▸ **WHAT IS EXPECTED**
Please return the rows below without any changes, line for line.
***** RAW RECORDS *****
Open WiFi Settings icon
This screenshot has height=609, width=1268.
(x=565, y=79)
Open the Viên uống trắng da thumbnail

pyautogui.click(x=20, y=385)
*****
▸ **SOLUTION**
Open WiFi Settings icon
This screenshot has height=609, width=1268.
(x=565, y=79)
Open the Viên uống trắng da thumbnail

pyautogui.click(x=20, y=385)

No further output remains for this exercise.